▶ [Directions]
In the records that follow, find each line with the word "computer" and copy it.

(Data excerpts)
* * *

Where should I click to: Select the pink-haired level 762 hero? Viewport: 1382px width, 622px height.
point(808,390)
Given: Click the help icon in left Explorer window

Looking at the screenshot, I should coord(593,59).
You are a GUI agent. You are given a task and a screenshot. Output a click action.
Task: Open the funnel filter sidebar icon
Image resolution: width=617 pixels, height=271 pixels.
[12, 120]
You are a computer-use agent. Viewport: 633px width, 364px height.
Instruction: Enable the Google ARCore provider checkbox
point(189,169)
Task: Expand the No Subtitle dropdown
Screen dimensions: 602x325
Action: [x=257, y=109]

* * *

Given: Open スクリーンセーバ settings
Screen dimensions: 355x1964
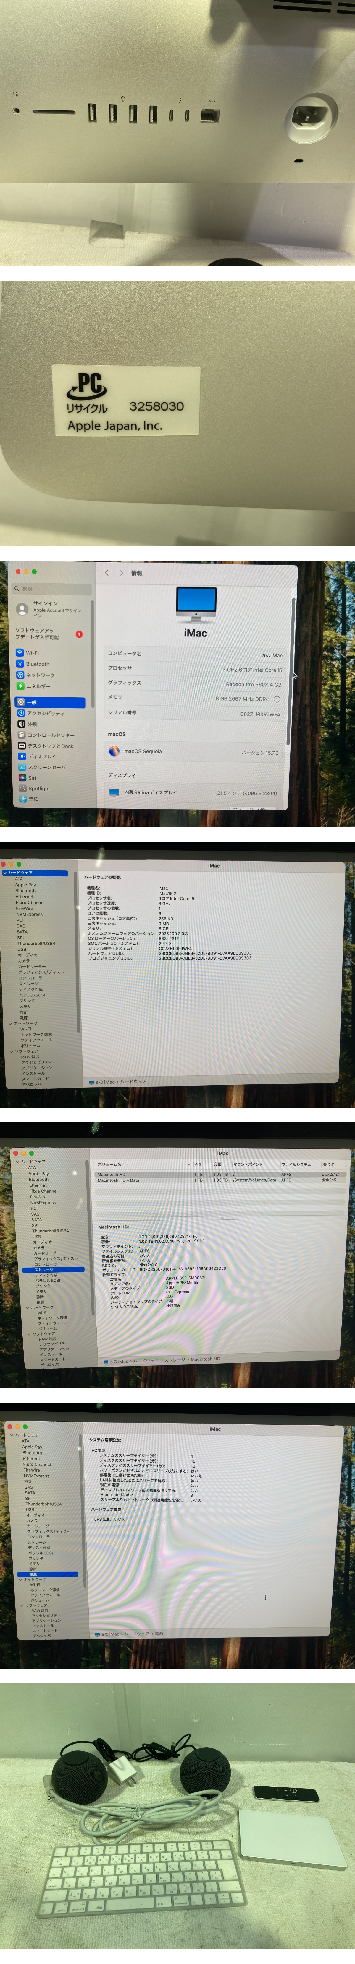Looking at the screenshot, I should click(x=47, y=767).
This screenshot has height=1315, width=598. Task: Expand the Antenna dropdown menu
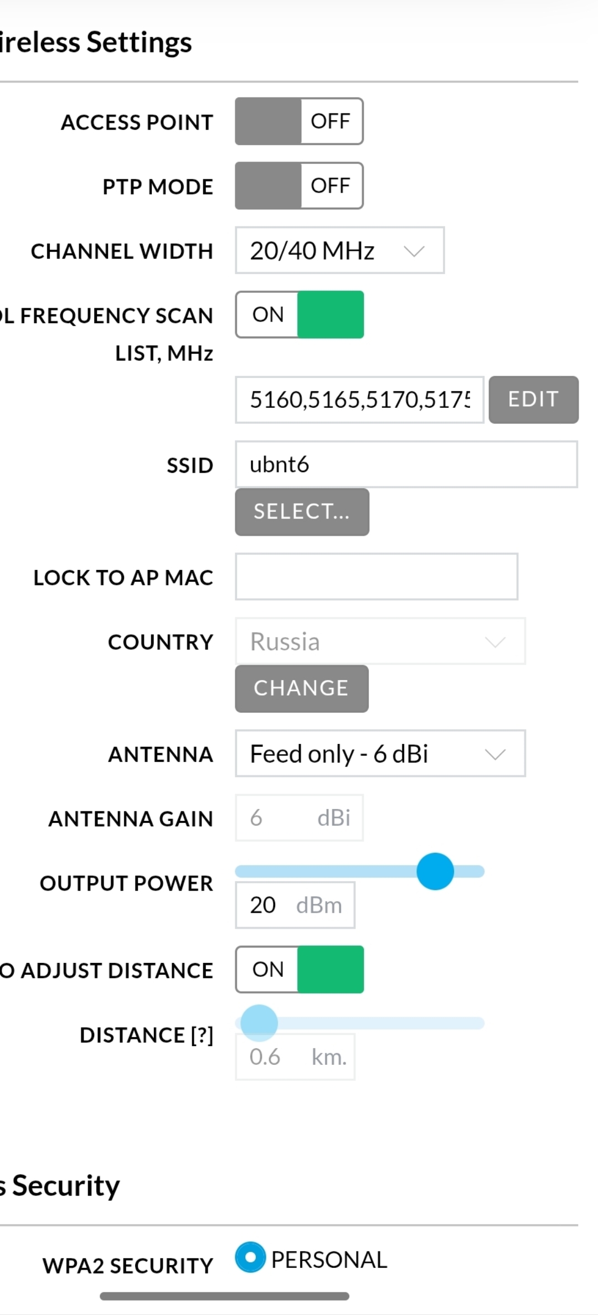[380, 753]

* * *

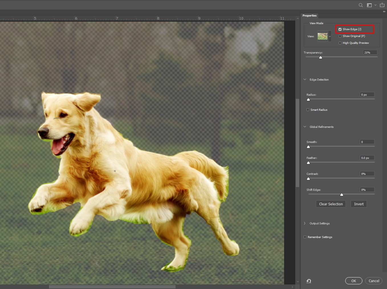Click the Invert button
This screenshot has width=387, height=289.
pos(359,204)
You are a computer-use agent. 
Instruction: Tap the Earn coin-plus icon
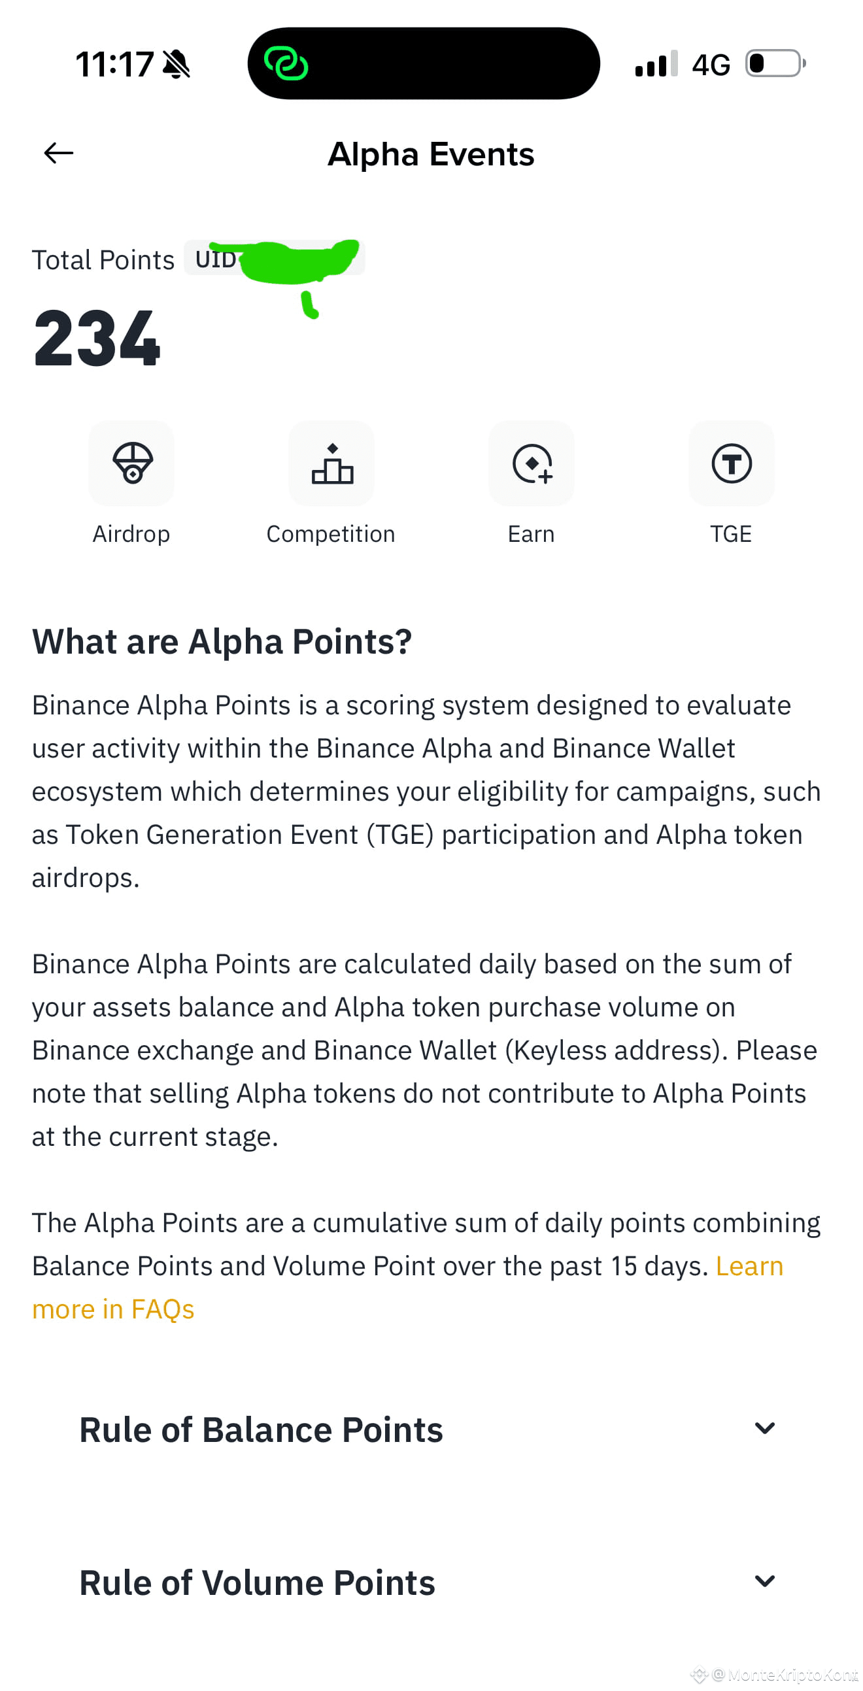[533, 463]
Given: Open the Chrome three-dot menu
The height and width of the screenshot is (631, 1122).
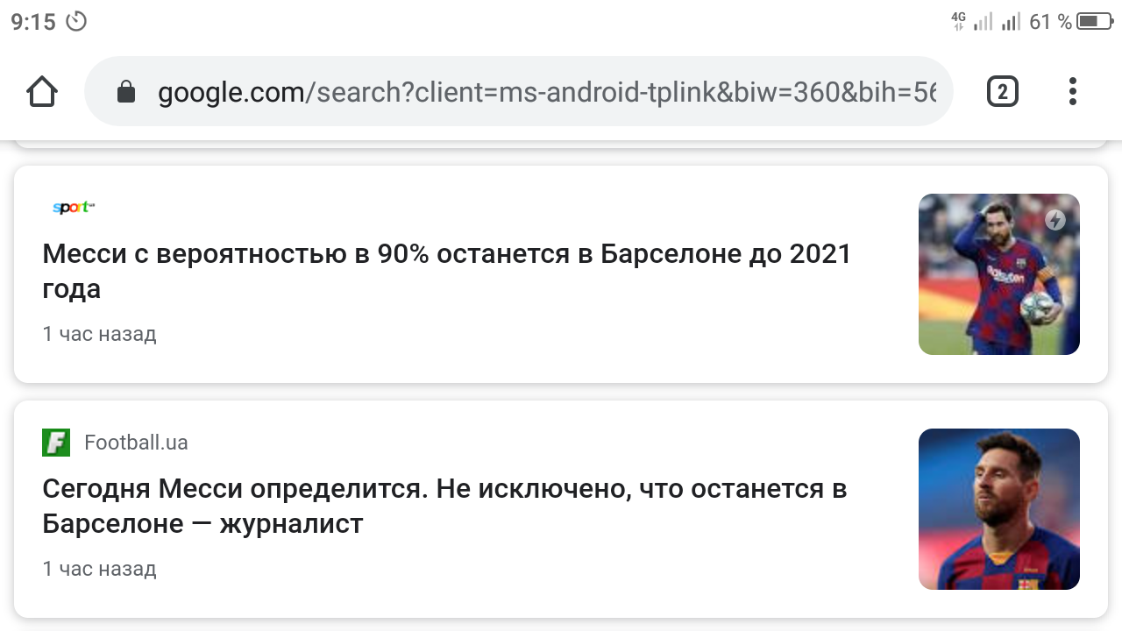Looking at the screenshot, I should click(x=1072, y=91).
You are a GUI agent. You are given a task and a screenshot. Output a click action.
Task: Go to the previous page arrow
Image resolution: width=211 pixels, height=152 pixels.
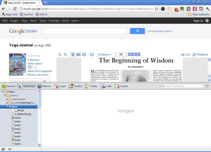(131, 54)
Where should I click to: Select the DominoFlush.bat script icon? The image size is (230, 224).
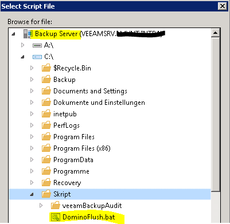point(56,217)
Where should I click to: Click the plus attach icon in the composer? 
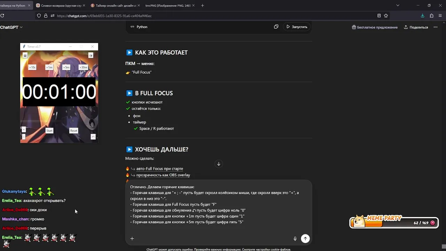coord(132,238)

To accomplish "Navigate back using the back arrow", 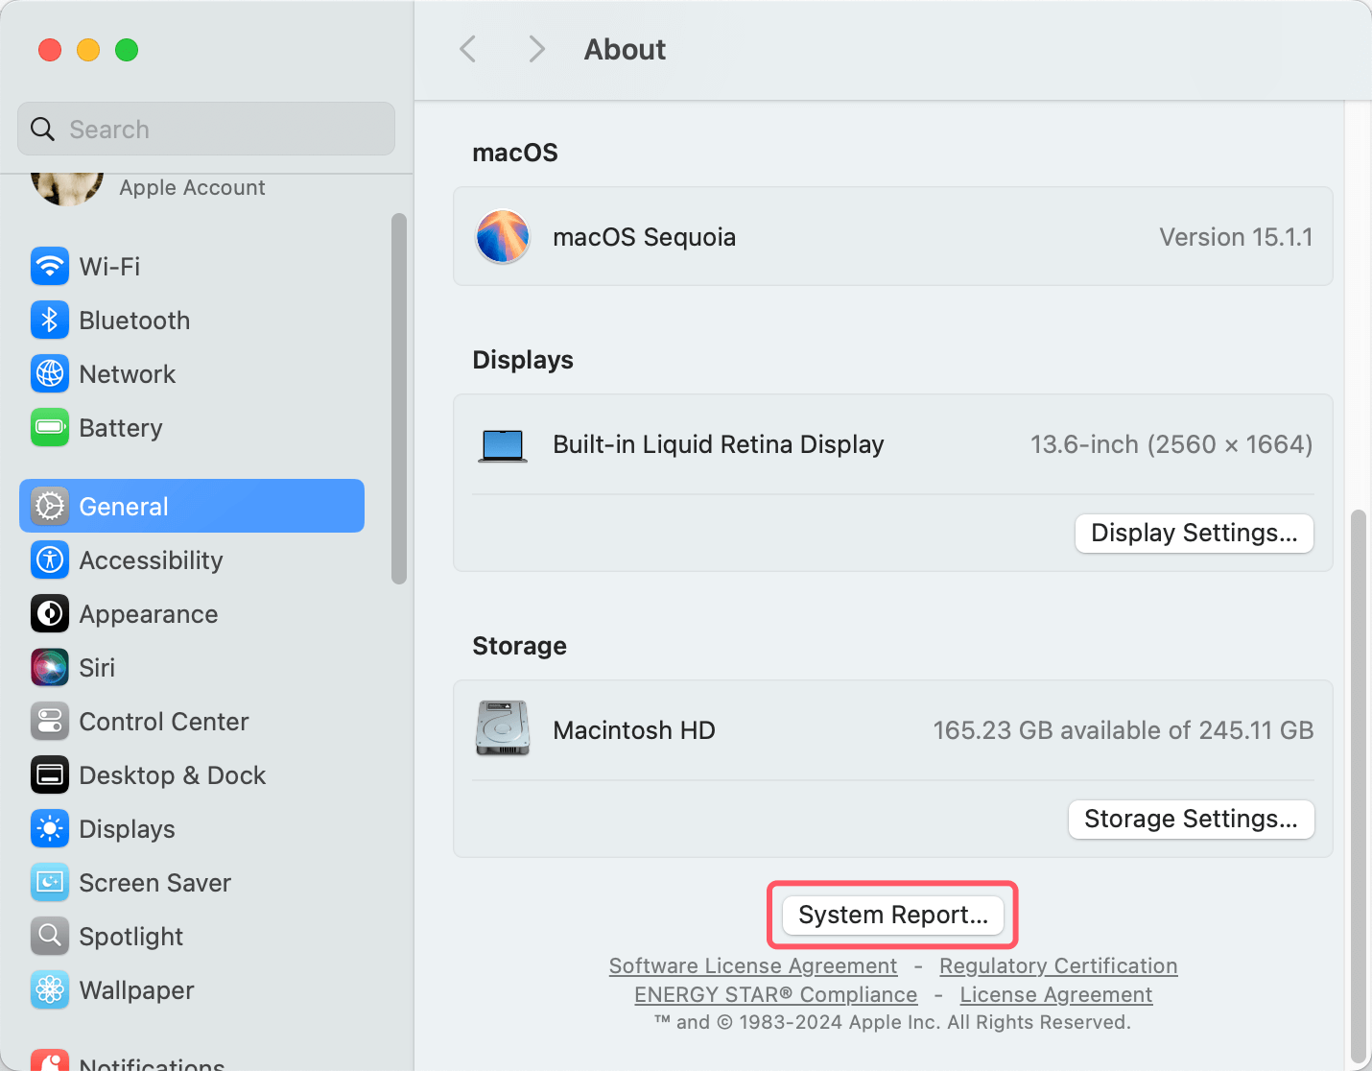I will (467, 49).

* * *

▶ [Solution for this exercise]
You are a computer-use agent. Viewport: 633px width, 364px height.
You are a computer-use agent. 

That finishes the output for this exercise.